__Exercise objective__. Can you continue the article about the Hunts' $5 million gift for a new SMU legal center, picking up after its last sentence?

__Excerpt provided__.
================================

Nancy Ann and Ray L. Hunt fund new SMU legal center for victims of crimes against women

Nancy Ann and Ray L. Hunt

Nancy Ann and Ray L. Hunt

A new legal center in SMU’s Dedman School of Law will provide services for the victims of domestic violence, sex trafficking and other crimes against women.

Ray L. and Nancy Ann Hunter Hunt have committed $5 million to create the Judge Elmo B. Hunter Legal Center for Victims of Crimes Against Women, named in honor of Mrs. Hunt’s father. The late Judge Hunter was a distinguished Missouri state and federal judge and longtime advocate of merit as the determining factor in the selection of judges.

“Ray and Nancy Ann have recognized the great need for free legal assistance to some of our community’s most vulnerable members,” said SMU President R. Gerald Turner. “As is typical of the Hunts, they have acted with generosity and insight to fill the need, while also expanding educational opportunities for law students to make a difference in this important area of the law. We are grateful for the generosity of Ray and Nancy Ann Hunt, who carry on a tradition of thoughtful giving to SMU and numerous other institutions.”

Under the supervision of law faculty, Dedman Law students working in the Hunter Legal Center will provide legal services such as protective orders; divorce, custody and child support agreements; as well as assistance with credit and housing issues. Using a holistic approach, students will gain experience with the myriad needs and complexity of issues that victims encounter and will see the human faces behind related legal issues.

“We are honored to name this Legal Center after my father, whose main interest as a judge was the well-being of individuals through fair treatment and protection under the law,” said Nancy Ann Hunt. “As a result of this program, participating law students will enter the legal profession with a deeper understanding of the victims of exploitation, trafficking and abuse and what they need for their lives to be restored. Their suffering may be hidden from our sight and may be uncomfortable to acknowledge publicly. But through the availability of free legal services, we hope they will feel empowered to come forward and obtain help.”

================================

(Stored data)
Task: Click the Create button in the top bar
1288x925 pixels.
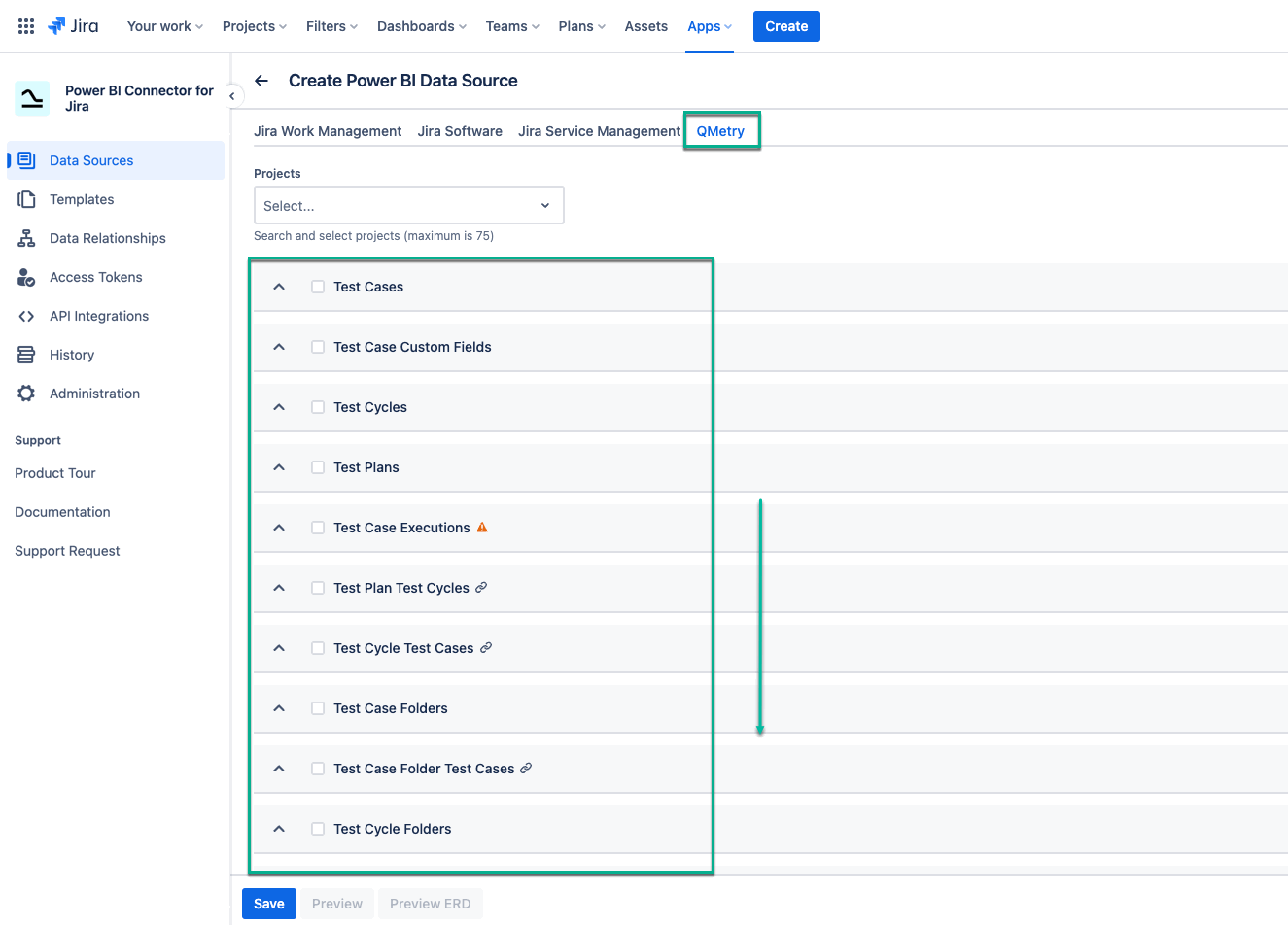Action: [x=785, y=25]
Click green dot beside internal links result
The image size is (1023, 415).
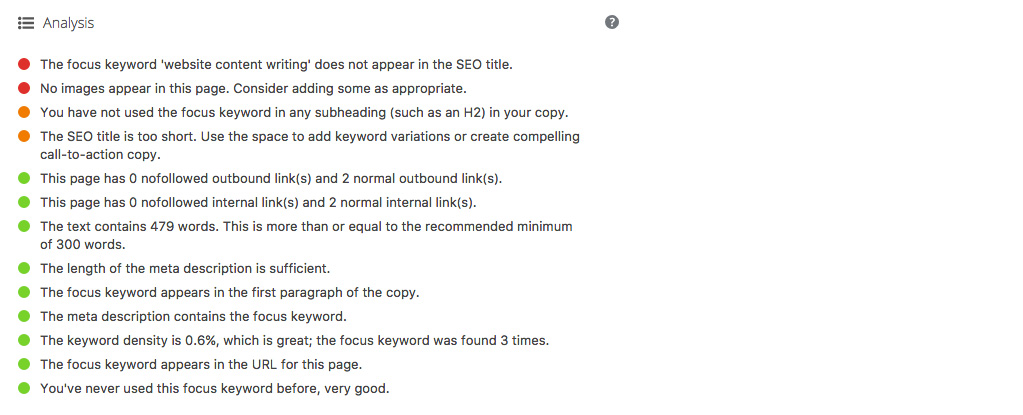pos(24,202)

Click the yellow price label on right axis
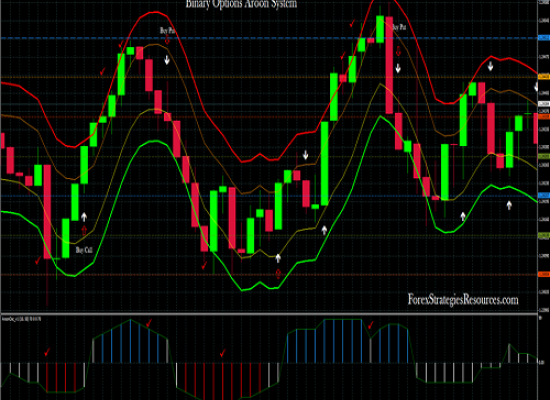tap(544, 76)
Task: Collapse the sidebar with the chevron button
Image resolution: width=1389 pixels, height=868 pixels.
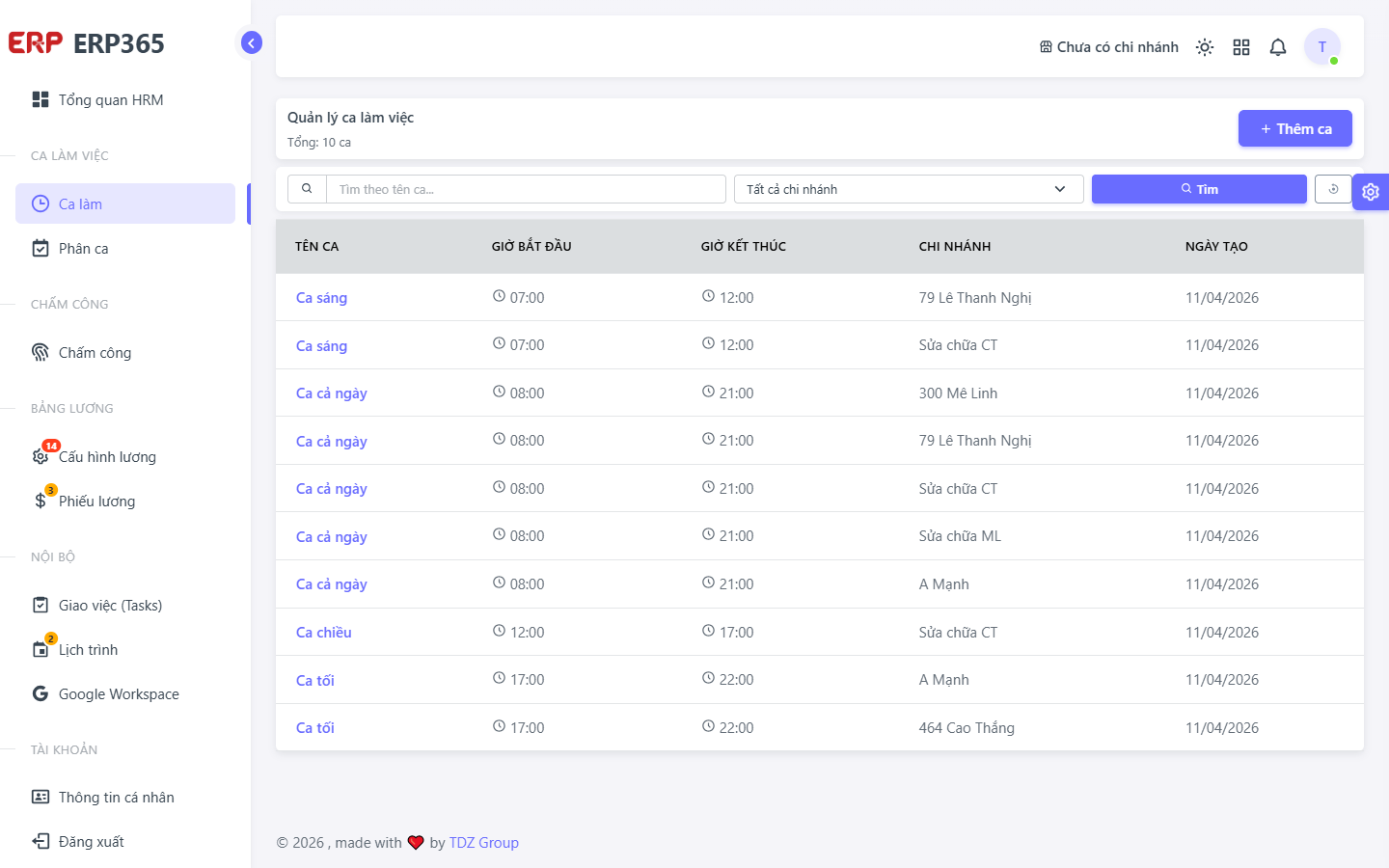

================================

__Response area__.
An estimated 1.3 million women are victims of domestic violence each year. It also is believed that incidents are under-reported by victims out of fear or concern that there will be no remedies for their plight. Estimates are that more than 300,000 individuals, including children, are trafficked in the sex industry in the United States each year. The average age for entering the sex industry is 13.

“Dedman Law’s clinical education program is central to our mission of providing outstanding legal education and public service, along with developing professional responsibility,” said Julie Forrester, interim dean of the Dedman School of Law. “The clinics are among the programs that keep Dedman Law in the forefront of legal education, which must evolve to meet emerging needs. The Judge Elmo B. Hunter Legal Center for Victims of Crimes Against Women underscores our commitment to equip our law students not only to practice law, but also to become community leaders well-informed about societal issues.”

This latest gift counts toward the $1 billion goal of SMU Unbridled: The Second Century Campaign, which to date has raised more than $844 million to support student quality, faculty and academic excellence and the campus experience. The campaign coincides with SMU’s commemoration of the 100th anniversary of the University’s founding in 1911 and its opening in 1915.